でも面白くなかったので、途中で「何でもいいから、書いて」と言ったら、いろんなことを書くようになってきましたね。
― 次に朝礼について、教えてください。
以前から朝礼はやっていたんですが、木戸さんに「マンネリ化している」と話したら、“Good & New”ということで「昨日あった良かったことを発表しましょうよ」と言われてそれを始めたんです。
「昨日は嫁さんがいなくてゆっくりできて、よかったです」というような簡単なものなんですが、それを聞くことによって、その人の家庭の中が見えてきて、それが見えることによって、人当たりが違うというか、同じ指示を出しても失敗しても許せちゃうというようなことがあるような気がしますね。

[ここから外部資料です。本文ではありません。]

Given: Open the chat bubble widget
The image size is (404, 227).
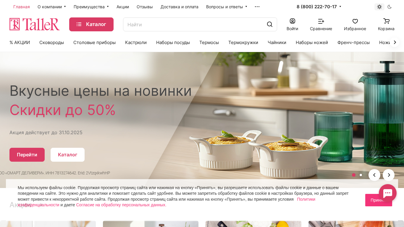Looking at the screenshot, I should tap(387, 193).
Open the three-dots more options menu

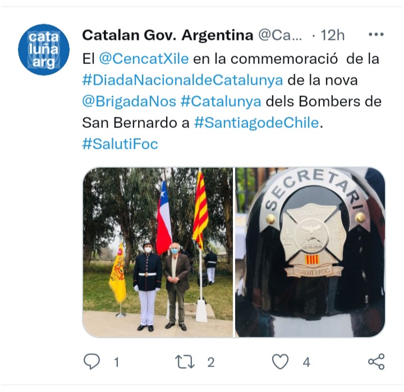(376, 34)
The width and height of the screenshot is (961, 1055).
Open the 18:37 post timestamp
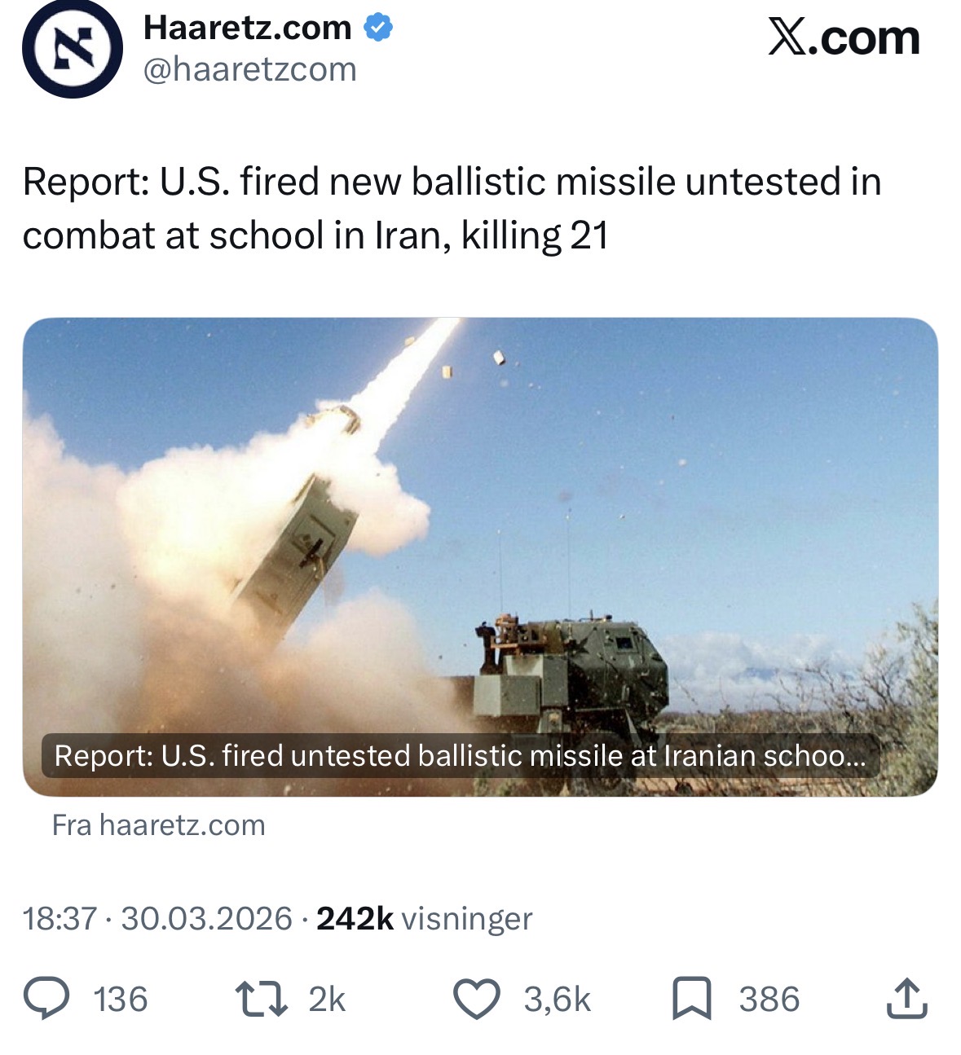60,919
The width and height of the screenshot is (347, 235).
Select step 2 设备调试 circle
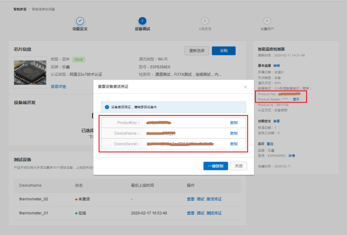[142, 21]
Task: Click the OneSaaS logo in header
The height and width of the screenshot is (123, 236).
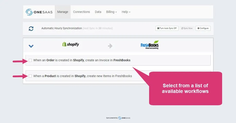Action: [39, 12]
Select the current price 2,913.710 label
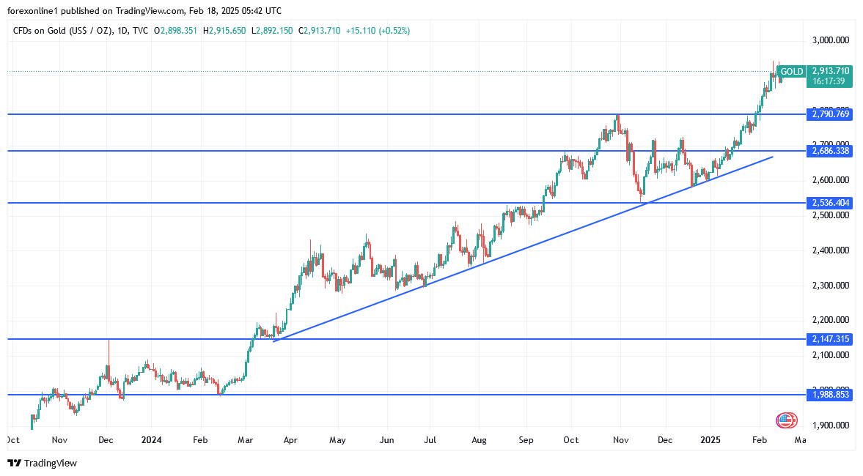 (x=830, y=70)
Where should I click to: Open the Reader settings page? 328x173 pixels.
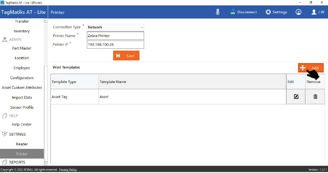pos(22,144)
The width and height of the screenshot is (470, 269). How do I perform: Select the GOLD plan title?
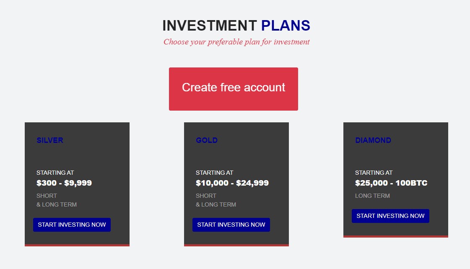pyautogui.click(x=207, y=140)

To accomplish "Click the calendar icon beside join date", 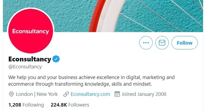I will 117,94.
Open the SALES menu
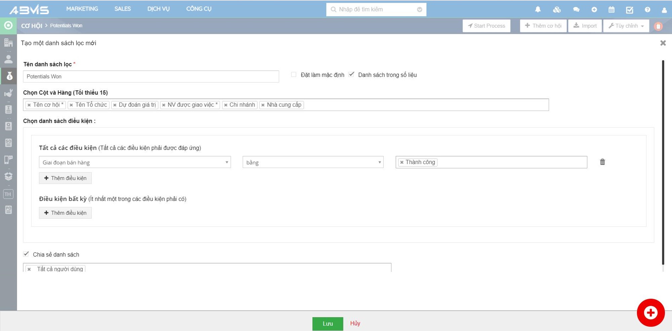This screenshot has height=331, width=672. pos(122,9)
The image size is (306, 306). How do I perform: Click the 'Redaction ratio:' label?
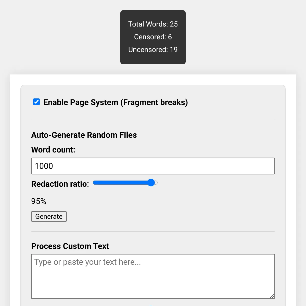[x=60, y=184]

社員同士の関係も親しみがわいてきて、みんな丸くなったような気がします。
― 日報をやることによって、一人の深いところまでが見えるようになってきて、そして朝礼で昨日のいいことを話すことによって、全体で一人のいろんな考えていることや良かったことを共有できて、社内の笑顔が増えてきた、雰囲気がよりよくなってきた。

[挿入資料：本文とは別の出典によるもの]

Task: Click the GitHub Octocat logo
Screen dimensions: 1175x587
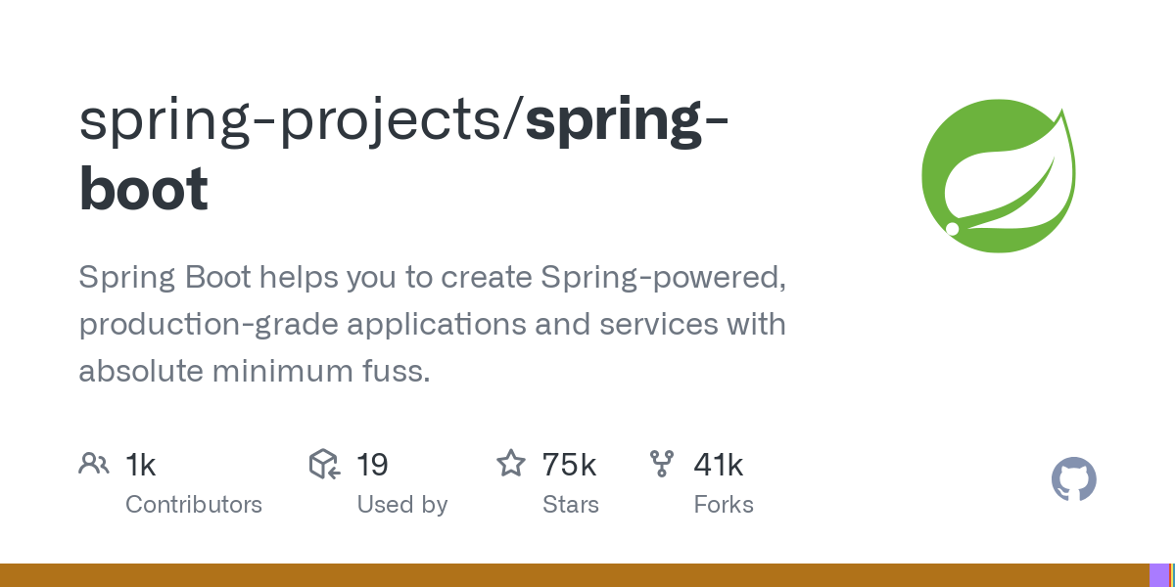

そうですね。うちはよく集合写真を撮るんですが、前は一人や二人はブスッとしていたんですが、今はみんな笑顔が出るようになったんですよ。
2種類の案内レターを出すようになったら、売り上げが上がった。
― 他に案内レターづくりもやったんですよね?
中古車の案内レターと車検の案内レターの2種類を作ったんですが、車検の案内レターは季節ごとのあいさつ文にして、3つの安心とか、やはり値段とか商品の魅力じゃなくて、「車検を頼むよ」という一歩階段を上りやすくするような感じで、作りました。具体的に言うと、最初は「何月何日車検ですよ、諸費用はいくらかかりますよ、こんな割引特典がありますよ」と書いていたんですが、今は「1か月前に予約をいただくと1000円割引します」という案内レターにして、それに連絡いただけなかった人にはこちらから電話するようにしました。
― こちらから電話すると、数字は伸びたんですか?
はい。前は継続率80%ぐらいだったのが、今は95%くらいいっていると思います。
こっちも1か月前の予約だと割引をすると案内したので、それを忘れている方には電話するのが良心的だと思うし、そうすると「今、違うところからも話があるけど、でも頼むわ」とかなりの確率でいただけるようになりましたね。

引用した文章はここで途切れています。